I cant wait to get back into my photography too. I really miss just taking a walk and snapping pictures, my dog Brucie loves to walk with me he is so good once we get off the road and in the woods he can run without the leash he is so good and its nice to have a walking buddy. I plan on getting back on track with my diet, I gained a bit of weight over tax season but it comes from snacking at my desk. I have started the special K plan, its not really hard to stick with and it involves my favorites waffles, fruit and cereal :). I really hope I can stick with it this time, I usually get upset and let my emotions get the better of me, (i eat when stressed or upset)

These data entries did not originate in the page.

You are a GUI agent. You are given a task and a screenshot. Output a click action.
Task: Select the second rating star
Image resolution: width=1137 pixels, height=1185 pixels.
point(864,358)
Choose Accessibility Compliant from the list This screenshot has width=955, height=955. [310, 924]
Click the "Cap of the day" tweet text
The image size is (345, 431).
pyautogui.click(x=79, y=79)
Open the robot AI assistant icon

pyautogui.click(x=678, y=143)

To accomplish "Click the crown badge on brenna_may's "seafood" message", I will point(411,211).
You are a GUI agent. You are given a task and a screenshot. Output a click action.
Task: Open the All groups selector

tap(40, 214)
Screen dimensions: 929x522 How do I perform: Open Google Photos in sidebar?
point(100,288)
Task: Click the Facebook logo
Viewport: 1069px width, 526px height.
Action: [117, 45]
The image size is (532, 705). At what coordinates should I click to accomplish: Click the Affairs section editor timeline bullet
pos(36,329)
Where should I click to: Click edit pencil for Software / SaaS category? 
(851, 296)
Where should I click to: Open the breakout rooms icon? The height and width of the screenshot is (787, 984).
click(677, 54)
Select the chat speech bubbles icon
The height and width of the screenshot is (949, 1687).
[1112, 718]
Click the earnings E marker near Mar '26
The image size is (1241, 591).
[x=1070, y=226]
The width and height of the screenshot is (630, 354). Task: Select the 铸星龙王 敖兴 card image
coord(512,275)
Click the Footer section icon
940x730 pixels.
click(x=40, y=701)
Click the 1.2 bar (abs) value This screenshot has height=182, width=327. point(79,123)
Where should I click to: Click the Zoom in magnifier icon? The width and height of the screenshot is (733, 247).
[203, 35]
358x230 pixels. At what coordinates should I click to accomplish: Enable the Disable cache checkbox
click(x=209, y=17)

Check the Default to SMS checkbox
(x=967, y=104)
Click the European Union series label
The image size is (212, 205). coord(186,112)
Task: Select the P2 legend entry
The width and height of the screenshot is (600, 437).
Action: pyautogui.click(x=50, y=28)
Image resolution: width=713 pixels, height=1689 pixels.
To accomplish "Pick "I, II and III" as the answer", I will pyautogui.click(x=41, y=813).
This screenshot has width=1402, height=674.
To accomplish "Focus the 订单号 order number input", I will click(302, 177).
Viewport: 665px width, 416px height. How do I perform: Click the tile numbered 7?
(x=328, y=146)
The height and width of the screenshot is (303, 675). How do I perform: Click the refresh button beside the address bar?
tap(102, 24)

On a bit of a sadder note well sad for me anyways, there will be no wedding. Each time I mention it Dave scowls at me and I told him to tell me why he keeps doing that. He replied with "I think you know" I did know but wanted to hear it from him. He dosent want to :( To avoid the hassle I just said fine, we wont have it. So there went my beautiful little wedding, my dress, the girls dresses etc.. everything I was going to make. This is one thing that I will always be hurt about with him. I just dont understand it, but hey I should have known with past experience on this subject. I knew I shouldnt have bought the patterns and started planning a few things. :(::.. Dave told me to make my dress anyways, I see no point. So I have a pretty engagement ring with no wedding, it sucks but I will deal with it. My kids are being little monsters right now too, its all making me crazier than I already am. I feel all this stuff is MY fault, I know its not, I just gotta keep telling myself this...
There was my sob story HA HA! I cant wait to start tatting again and walking and taking pictures. I want to get out to the lake too, the geese are coming in, a friend of mine was out there over the weekend and she said she seen quite a few. That is another thing I havent seen my dear friend for ever we so need to get our schedules back in order.